Data extracts.
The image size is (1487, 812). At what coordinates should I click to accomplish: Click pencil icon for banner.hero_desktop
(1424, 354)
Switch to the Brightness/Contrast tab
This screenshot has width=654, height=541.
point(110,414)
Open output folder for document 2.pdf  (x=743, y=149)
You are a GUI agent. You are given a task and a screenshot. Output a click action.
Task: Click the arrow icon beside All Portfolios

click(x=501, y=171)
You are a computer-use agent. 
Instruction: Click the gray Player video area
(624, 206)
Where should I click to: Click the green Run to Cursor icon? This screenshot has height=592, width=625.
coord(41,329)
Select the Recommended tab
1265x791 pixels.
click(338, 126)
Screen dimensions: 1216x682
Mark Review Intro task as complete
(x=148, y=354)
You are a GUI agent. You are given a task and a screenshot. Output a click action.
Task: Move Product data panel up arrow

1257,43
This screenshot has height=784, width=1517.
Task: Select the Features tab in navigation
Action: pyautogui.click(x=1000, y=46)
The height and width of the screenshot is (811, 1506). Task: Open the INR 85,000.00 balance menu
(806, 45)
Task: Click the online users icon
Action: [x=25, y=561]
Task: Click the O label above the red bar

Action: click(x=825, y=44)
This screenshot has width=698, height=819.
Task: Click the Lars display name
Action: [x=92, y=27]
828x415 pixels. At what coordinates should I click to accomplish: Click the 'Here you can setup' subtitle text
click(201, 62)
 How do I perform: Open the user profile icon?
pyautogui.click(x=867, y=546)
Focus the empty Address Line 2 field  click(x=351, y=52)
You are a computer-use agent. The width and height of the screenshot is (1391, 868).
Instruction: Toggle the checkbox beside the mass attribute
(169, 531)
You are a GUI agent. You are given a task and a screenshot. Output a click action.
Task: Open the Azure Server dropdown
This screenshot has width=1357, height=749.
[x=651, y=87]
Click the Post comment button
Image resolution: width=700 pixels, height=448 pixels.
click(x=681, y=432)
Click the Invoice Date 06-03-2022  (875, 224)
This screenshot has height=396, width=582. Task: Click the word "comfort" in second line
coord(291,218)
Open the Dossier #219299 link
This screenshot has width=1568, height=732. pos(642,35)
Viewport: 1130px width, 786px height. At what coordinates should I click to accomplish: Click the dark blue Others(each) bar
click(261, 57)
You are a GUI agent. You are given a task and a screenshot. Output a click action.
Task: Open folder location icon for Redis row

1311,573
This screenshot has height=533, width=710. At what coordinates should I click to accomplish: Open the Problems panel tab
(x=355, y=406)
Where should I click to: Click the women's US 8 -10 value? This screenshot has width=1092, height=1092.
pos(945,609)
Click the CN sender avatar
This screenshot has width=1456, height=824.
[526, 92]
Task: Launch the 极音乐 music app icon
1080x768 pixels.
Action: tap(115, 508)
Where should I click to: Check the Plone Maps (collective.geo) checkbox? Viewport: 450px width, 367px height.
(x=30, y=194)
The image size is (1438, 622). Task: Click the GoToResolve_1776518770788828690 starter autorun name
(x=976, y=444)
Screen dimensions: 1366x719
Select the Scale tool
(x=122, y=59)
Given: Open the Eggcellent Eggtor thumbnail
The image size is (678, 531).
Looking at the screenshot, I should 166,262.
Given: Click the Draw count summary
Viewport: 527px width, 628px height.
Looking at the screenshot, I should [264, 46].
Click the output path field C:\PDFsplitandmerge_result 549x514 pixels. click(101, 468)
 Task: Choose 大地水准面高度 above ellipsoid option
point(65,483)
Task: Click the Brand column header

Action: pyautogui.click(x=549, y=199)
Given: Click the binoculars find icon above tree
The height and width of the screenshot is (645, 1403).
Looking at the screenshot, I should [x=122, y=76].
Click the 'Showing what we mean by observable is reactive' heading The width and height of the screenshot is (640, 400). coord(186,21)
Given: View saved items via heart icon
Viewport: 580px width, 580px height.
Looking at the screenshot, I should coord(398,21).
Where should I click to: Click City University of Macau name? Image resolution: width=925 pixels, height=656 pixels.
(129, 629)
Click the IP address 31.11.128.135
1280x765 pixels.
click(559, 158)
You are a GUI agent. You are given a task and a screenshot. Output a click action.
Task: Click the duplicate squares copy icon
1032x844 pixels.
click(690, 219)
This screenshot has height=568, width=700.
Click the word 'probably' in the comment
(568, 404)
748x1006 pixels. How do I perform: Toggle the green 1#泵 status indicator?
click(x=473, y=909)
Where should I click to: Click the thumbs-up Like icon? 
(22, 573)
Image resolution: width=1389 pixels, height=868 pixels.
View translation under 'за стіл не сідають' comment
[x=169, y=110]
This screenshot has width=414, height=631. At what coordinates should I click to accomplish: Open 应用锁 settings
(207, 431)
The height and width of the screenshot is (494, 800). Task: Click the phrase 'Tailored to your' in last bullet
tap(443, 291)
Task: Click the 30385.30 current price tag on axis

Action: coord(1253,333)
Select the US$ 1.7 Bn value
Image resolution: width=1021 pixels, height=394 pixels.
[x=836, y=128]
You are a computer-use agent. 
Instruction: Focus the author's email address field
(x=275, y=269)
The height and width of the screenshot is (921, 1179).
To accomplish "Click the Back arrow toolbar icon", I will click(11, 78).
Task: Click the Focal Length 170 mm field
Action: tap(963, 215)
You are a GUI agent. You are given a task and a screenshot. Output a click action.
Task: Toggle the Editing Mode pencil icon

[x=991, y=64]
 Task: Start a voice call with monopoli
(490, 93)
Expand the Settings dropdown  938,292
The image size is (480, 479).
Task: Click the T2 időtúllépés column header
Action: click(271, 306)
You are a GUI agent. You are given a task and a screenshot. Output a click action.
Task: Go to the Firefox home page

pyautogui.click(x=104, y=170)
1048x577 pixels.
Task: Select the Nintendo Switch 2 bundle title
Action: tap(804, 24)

Work order. Exactly the lines running from the top of the records to the line that contains "You are a computer-use agent. The", inclusive, must be set down, and nothing more.

Answer space.
The image size is (1487, 812). At what coordinates should I click to accomplish: Click pencil icon for banner.hero_desktop
(1424, 354)
Switch to the Brightness/Contrast tab
This screenshot has width=654, height=541.
point(110,414)
Open output folder for document 2.pdf  (x=743, y=149)
You are a GUI agent. You are given a task and a screenshot. Output a click action.
Task: Click the arrow icon beside All Portfolios

click(x=501, y=171)
You are a computer-use agent. 
Instruction: Click the gray Player video area
(624, 206)
Where should I click to: Click the green Run to Cursor icon? This screenshot has height=592, width=625.
coord(41,329)
Select the Recommended tab
1265x791 pixels.
click(338, 126)
Screen dimensions: 1216x682
Mark Review Intro task as complete
(x=148, y=354)
You are a GUI agent. You are given a task and a screenshot. Output a click action.
Task: Move Product data panel up arrow

1257,43
This screenshot has height=784, width=1517.
Task: Select the Features tab in navigation
Action: pyautogui.click(x=1000, y=46)
The height and width of the screenshot is (811, 1506). Task: Open the INR 85,000.00 balance menu
(806, 45)
Task: Click the online users icon
Action: [x=25, y=561]
Task: Click the O label above the red bar

Action: click(x=825, y=44)
This screenshot has width=698, height=819.
Task: Click the Lars display name
Action: [x=92, y=27]
828x415 pixels. At what coordinates should I click to accomplish: Click the 'Here you can setup' subtitle text
click(201, 62)
 How do I perform: Open the user profile icon?
pyautogui.click(x=867, y=546)
Focus the empty Address Line 2 field  click(x=351, y=52)
You are a computer-use agent. The width and height of the screenshot is (1391, 868).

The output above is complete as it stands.